Etiket arşivi: ARAMCO

ADD Genel Merkezi : UNUTMAYACAĞIZ! UNUTTURMAYACAĞIZ! 

BASINA VE KAMUOYUNA 

UNUTMAYACAĞIZ! UNUTTURMAYACAĞIZ! 

30. Adalet ve Demokrasi Haftası’nda emperyalizm ve hain işbirlikçilerinin aramızdan aldığı Devrim Şehitlerimizi saygıyla anıyoruz.

31 Ocak 1990 akşam saatlerinde evinin önünde iki kahpe kurşunla katledilen Kurucu Genel Başkanımız Prof. Dr. Muammer Aksoy‘un ve 24 Ocak 1993 sabahı otomobiline tuzaklanan bomba ile paramparça edilen Kalpaksız Kuvvacımız Uğur Mumcu‘nun yok edilmeleri, emperyalizmin ilk halka seri (ardışık) siyasal cinayetler tuzağının 2. halkasının başat kilometre taşlarıdır.

İlk halka cinayetlerle demokrasiyi katledip özgürlükçü 1961 Anayasası yerine getirdiği yasakçı 1982 Anayasası ve antidemokratik darbe yasaları ile örgütlü toplumu, özerk üniversiteyi, özgür kültür ve sanat iklimini dinamitleyen, ABD’nin “Bizim oğlanlar yaptı” dediği 12 Eylül 1980 Faşist Darbesi‘ne zemin oluşturulup toplumsal meşruluk sağlanmış, 2. halka ile de ülkemiz 2000’li yılların emperyal güdümlü Siyasal İslam çıkmazına sokulmuştur.

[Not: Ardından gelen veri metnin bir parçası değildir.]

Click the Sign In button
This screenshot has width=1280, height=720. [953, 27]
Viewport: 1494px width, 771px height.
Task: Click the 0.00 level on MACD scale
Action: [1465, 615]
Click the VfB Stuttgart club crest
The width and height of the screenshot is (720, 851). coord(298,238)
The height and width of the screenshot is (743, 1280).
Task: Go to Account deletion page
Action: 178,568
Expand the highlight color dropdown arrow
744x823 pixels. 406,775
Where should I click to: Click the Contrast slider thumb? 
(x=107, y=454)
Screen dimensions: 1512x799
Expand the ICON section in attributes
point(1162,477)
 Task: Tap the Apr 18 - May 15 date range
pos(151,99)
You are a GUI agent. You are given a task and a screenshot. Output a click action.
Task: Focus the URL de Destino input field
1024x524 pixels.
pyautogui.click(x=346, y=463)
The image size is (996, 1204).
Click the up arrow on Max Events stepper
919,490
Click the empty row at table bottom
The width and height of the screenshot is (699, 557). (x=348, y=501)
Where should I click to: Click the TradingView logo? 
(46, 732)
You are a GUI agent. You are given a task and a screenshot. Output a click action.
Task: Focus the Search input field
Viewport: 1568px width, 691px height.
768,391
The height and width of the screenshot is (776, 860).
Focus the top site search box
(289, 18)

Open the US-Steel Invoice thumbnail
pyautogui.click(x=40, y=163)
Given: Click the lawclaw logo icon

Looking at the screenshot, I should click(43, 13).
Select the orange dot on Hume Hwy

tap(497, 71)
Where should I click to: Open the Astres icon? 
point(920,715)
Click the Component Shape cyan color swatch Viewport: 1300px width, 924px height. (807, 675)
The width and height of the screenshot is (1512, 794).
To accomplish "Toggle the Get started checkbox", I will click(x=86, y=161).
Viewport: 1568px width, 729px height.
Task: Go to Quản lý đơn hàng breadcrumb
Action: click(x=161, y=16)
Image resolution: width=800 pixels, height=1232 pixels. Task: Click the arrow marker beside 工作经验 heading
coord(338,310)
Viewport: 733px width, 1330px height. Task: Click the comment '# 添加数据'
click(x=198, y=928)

Bu nedenle her yıl düzenlenen 24 – 31 Ocak Adalet ve Demokrasi Haftası‘nda çeşitli etkinliklerle andığımız aziz şehitlerimizin kanlarını yerde bırakmama kararlılığımızı yinelerken hem bu emperyal tuzakların perde arkasını halkımıza gösterme çabamızı sürdürüyor, hem nedenlerini ve sonuçlarını irdeliyor, hem de Laik Cumhuriyetimiz’i ilelebet payidar kılma (sonsuza dek yaşatma) yolunda dersler çıkarıyoruz.

Muammer Aksoy, Cumhuriyetimiz’in kuruluş felsefesinden koparak Laik Hukuk Devleti olma niteliğini yitirip karanlık bir geleceğe sürüklenmesi tehlikesinin farkında olan 49 Cumhuriyet Aydını yol arkadaşıyla 19 Mayıs 1989’da Atatürkçü Düşünce Derneği‘ni kurdu. Derneğimizin kuruluş bildirgesi, Kurucu Genel Başkanımızın çalışma ve demeçleri emperyalistleri çok rahatsız etti ve Muammer Aksoy 8 ay sonra katledildi.

Hâlâ aydınlatıl(a)mamış olan bu cinayetin Ulusumuzu derinden yaraladığı ne denli gerçekse, Laik Cumhuriyet düşmanlarını, çok uluslu petrol tekellerini, 1961 Anayasası karşıtlarını, kadın haklarını ayaklar altına alanları, aklın özgürleşmesinden, özgür bireyden ve Uluslaşma bilincinden korkan Karşı Devrimcileri, emek, gençlik ve öğretmen örgütlenmeleri başta örgütlü toplumu tehdit olarak görenleri, üniversite özerkliğini hazmedemeyenleri ve Türkiye’yi Kemalizm’in Yurtta Sulh Cihanda Sulh rotasından saptırıp Yeni Osmanlıcılık ham hayali ile Orta Doğu bataklığına sokmak isteyenleri çok sevindirdiği de bir o denli gerçektir.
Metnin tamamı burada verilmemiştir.